Norway, which has suspended the use of AstraZeneca's Covid vaccine until further notice, will send 216,000 doses to Sweden and Iceland at their request, the Norwegian health ministry said Thursday.

Norway to send 200,000 AstraZeneca doses to Sweden and Iceland
Empty vials of the AstraZeneca vaccine. (Photo by GABRIEL BOUYS / AFP)

“I’m happy that the vaccines we have in stock can be put to use even if the AstraZeneca vaccine has been paused in Norway,” Health Minister Bent Høie said in a statement.

The 216,000 doses, which are currently stored in Norwegian fridges, have to be used before their expiry dates in June and July.

Sweden will receive 200,000 shots and Iceland 16,000 under the expectation they will return the favour at some point. 

“If we do resume the use of the AstraZeneca vaccine, we will get the doses back as soon as we ask,” Høie said.

Like neighbouring Denmark, Norway suspended the use of the AstraZeneca jab on March 11 in order to examine rare but potentially severe side effects, including blood clots.

Among the 134,000 AstraZeneca shots administered in Norway before the suspension, five cases of severe thrombosis, including three fatal ones, had been registered among relatively young people in otherwise good health. One other person died of a brain haemorrhage.

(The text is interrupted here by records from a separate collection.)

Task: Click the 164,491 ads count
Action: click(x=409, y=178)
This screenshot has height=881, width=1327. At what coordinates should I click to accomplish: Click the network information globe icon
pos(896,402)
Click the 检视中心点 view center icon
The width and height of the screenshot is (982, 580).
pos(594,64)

On April 15, Norway’s government ignored a recommendation from the Institute of Public Health to drop the AstraZeneca jab for good, saying it wanted more time to decide.

READ MORE: Norway delays final decision on withdrawal of AstraZeneca vaccine 

The government has therefore set up a committee of Norwegian and international experts tasked with studying all of the risks linked to the AstraZeneca and Johnson & Johnson vaccines, which is also suspected of causing blood clots.

Both are both based on adenovirus vector technology. Denmark is the only European country to have dropped the AstraZeneca
vaccine from its vaccination campaign, and said on Tuesday it would “lend” 55,000 doses to the neighbouring German state of Schleswig-Holstein.